The National Concert Hall is a lavishly appointed building with lush red carpets and deep green walls with all sorts of low, curving couches and high, swooping arches and columns. Liveried staff walk about purveying beverages and charging 4 Euro for programs. I refused on principle to purchase one and thus proceded even to the downbeat of the concert in ignorance of Alfie Boe's identity. 

It turns out that he is a British Tenor of great ability and capacious lungs, accompanied in this instance by Ireland's National Symphony Orchestra, which interspersed his Opera classics with sprightly and powerfully rendered overtures and fancies of brief but exciting duration. The National Symphony Orchestra, though not performing in the majesty of Christ Church Cathedral as the Dublin Symphony was the other night and not playing a program that elicited the same sort of emotional response from me, was undeniably the superior musical organization. They were a truly professional orchestra, the equal of most that I have heard in the United States. Boe himself was a powerful and charismatic presence, gesturing and emoting as he sang, unamplified, over the entire orchestra and through the large venue. 

I found later that Alfie Boe is the Tony-Award winning tenor who has just completed a run as the lead of La Boheme on Broadway under Baz Luhrmann, and I saw him for "free". Politics Swag Last Year: Papa John's Pizza. Politics Saw This Year: Concert Tickets. Next Year: My income taxes increase. N

I walked the several miles back up to O'Connell street and caught the bus home. I returned home, tired, around 11 PM. 

FRIDAY 

This morning, I awoke with some reluctance and rode to work. I worked for a few hours in the library alone, hacking through more of the research project. John wasn't in until noon because he had clients. Shortly after he arrived, we went for lunch. Our burger and fries then turned into tea and then into an extended conversation about religion (he read theology at University), early moral philosophy, and rationality as an anatomical and metaphysical entity.
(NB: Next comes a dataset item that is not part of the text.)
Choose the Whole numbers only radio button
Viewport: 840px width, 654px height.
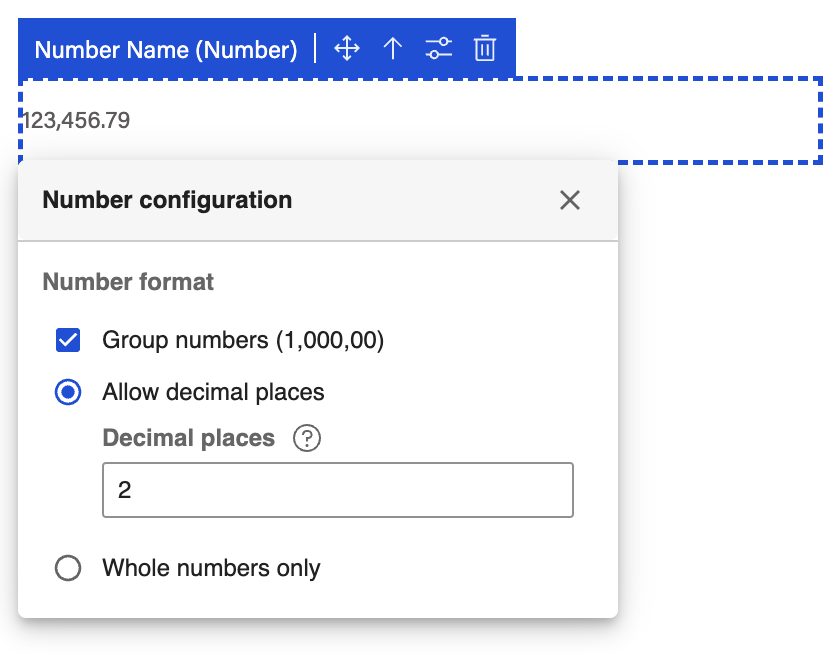[x=68, y=569]
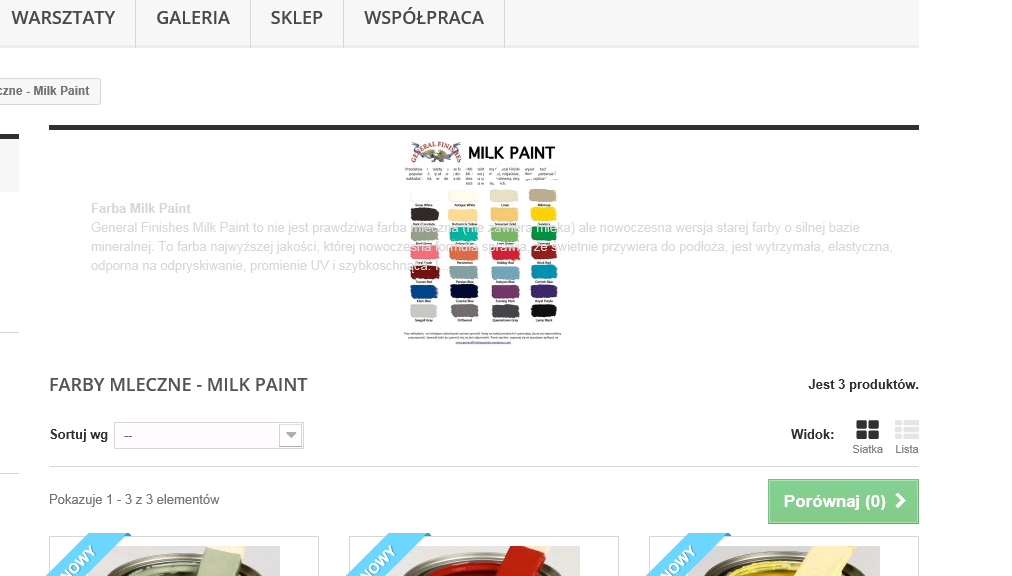
Task: Click the Sortuj wg select field
Action: click(x=208, y=435)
We then digressed into psychology and the power of emotion, fields in which I am less familiar, at which point the  debate became much more of a listening exercise for me. It was clear that he was approaching it from a pedagogical point of view, to teach me something. He is an educated man, and more knowledgeable than I in some (and probably all) of our fields of discussion, but I believe that I acquitted myself in a manner that did not dishonor my training. Though his knowledge is superior in scope and breadth to my own, he has grown secure in the long certitude that his views are the correct ones. My knowledge, on the other hand, though smaller in volume, assumes this reduced size not just as a function of my relative youth but also a function of my attempts to cleanse my conclusions in acerbic self-doubt and merciless rational verification. I know very little for sure myself, of course, but on the other hand I am usually able to expose the flaws in the arguments of others, especially when they may not be regularly accustomed to rigorous challenge. To use a sloppy analogy, his weapons were powerful and heavier, but mine were sharper and more nimbly wielded. We were able to debate to a gratifying standstill on what points were contended, before he shared a series of anecdotes in an endearingly paternal manner to which I had no response. He was not used to seeing me speechless, and crowed a bit at having (it seemed to him) rendered me such. In actuality, his stories brooked no response, and I felt it unnecessary to talk for the sake of speaking, and held my peace. I suppose that is a rarity, in itself. Pleased, he sent me home early. 

I had a Guinness in "my" pub (total visits: 5)  and read in the cool dark for a while until the friday evening crowds became too loud for me to concentrate. I caught the bus home and here I sit. 

Tomorrow, some of the other UVa students and I are making an excursion to Glendalough, Co. Wicklow. I shall report back upon my return.